La messe sensuelle

La messe religieuse permet aux cinq sens humains de participer, ce qui a fait son originalité et son succès par le passé.

Les cinq sens humains participent pleinement à la messe chrétienne, sans que les fidèles s'en rendent compte obligatoirement.

Le premier des sens, la vue, est largement sollicité.

La messe et la vue

Déjà l’architecture extérieure ravit nos yeux. La majesté des édifices religieux qui s’élèvent dans le ciel, vers la divinité et qui se voient de loin, appellent à la prière et au recueillement.

A l’intérieur, tout accroche notre regard et nous sollicite. Décors, tableaux, sculptures, jusqu’aux objets de culte et aux vêtements sacerdotaux: tout est fait pour nous émerveiller car la Maison de Dieu doit être synonyme de beauté et d’émerveillement. Le fidèle doit être ébloui.

Aujourd’hui encore en Italie, les églises contiennent des merveilles artistiques qui ont défié le temps. Les plus grands artistes ont travaillé pour l’Eglise et de véritables chefs d’œuvre trônent dans les églises.

Ensuite l’ouïe prend la relève.

La messe et l’ouïe

Dès son entrée dans le lieu de culte, le fidèle entend des chants mélodieux, des chants latins à l’origine au gospel actuel, il plonge dans un océan de musique. N’oublions pas les divers instruments, la voix humaine de la chorale mais surtout l’orgue qui remplit parfaitement l’espace. La messe est rythmée par des chants et des musiques du début à la fin du culte.

La musique à elle seule permet une communion et une adhésion totale à la messe. Musique mais aussi silence car l’un ne va pas sans l’autre.

Enfin le croyant participe pleinement au déroulement de la cérémonie car l’ouïe appelle la parole: il chante, il répète des mots sacrés, il lit des textes saints, il prie.

L’odorat n’est pas oublié.

La messe et l’odorat

De nos jours les grands encensoirs que les prêtres promenaient dans les travées se font rares. On le retrouve encore dans de petites cassolettes discrètes.

Pourtant ce parfum subtil et entêtant ne s’oublie pas. Le parfum des bougies paraît bien fade et discret à coté de l’encens qui occupe tout l’espace et que respire toute l’assemblée.

Le goût fait aussi partie de la cérémonie.

La messe et le goût

Dans la messe chrétienne, le prêtre présente le corps du Christ (l’hostie) et le sang du Christ (du vin) au croyant. Là aussi il participe pleinement par le goût au culte.

Manger et boire font partie de la liturgie chrétienne et ont la place de choix: le sacrement de l’eucharistie. Selon le culte pratiqué, le fidèle boit la boisson bénie qu’on lui présente alors que dans d’autres c’est le prêtre seul qui la boit.

Le moins utilisé des cinq sens est sûrement le toucher.

La messe et le toucher

Pendant la célébration de l’eucharistie le "baiser de paix" est le rite liturgique qui précède la communion sacramentelle. En fonction des pays, des époques et des coutumes, il se manifeste par une accolade, une poignée de main ou un simple baiser. A l’origine, cette tradition servait à faire taire les anciennes querelles, voire les guerres.

Au-delà des cinq sens, le corps entier est sollicité.

La messe et le corps humain

On peut regretter une certaine frilosité de l’Eglise actuelle pour tout ce qui touche au corps, de près ou de loin, d’où son approche si difficile (et si mal vécue ou acceptée par les croyants) de la sexualité humaine et du plaisir.

Pourtant c’est le corps entier qui agit dans la messe. En effet, les participants n’arrêtent pas de se lever, de s’asseoir, de se mettre à genoux, de prier... Le corps en mouvement tout le long de la pratique religieuse est rarement au repos.

Cette pratique «sensuelle» de la messe va-t-elle perdurer?

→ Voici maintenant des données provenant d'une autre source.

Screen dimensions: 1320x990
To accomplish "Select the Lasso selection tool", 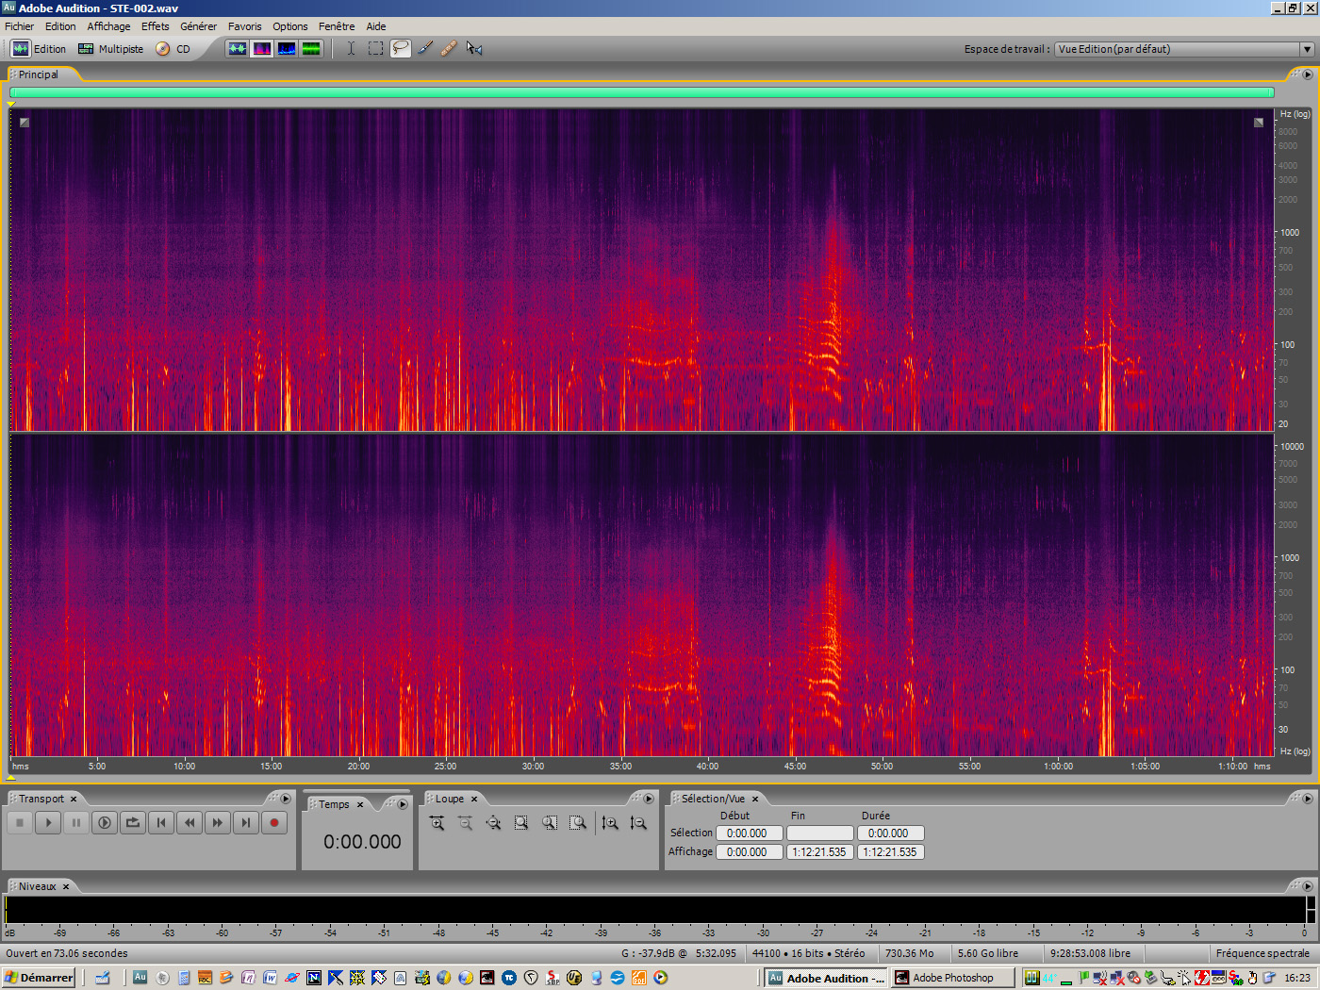I will click(399, 48).
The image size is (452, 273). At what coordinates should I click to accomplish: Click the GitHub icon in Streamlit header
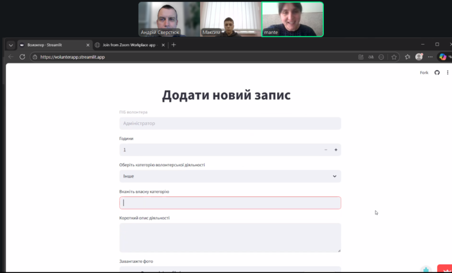point(437,72)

Outre-Manche on assiste à la messe spectacle.

La messe spectacle

Les évangélistes et autres mouvements souvent assimilés aux protestants s’adonnent à la messe spectacle: des guérisons ont lieu en direct, parfois même télévisées, à grand renfort d’imposition des mains, de discours enflammés et d’eau bénite. On est dans l’émotion, le tactile, loin du recueillent habituel.

Pour un traditionnaliste on est très loin de l’esprit de la messe où le croyant n’a pas besoin d’un miracle pour croire mais l’homme moderne, qui doute et qui a besoin de preuve, se laissera plus facilement convaincre par ce genre d’événement.

Une religion qui n’évolue pas est condamnée à une échéance plus ou moins longue. Que la messe «sensuelle» reprenne sa place ou que la messe «spectacle» se propage, au final c’est le croyant qui décide, et l’Eglise devra s’adapter ou disparaître.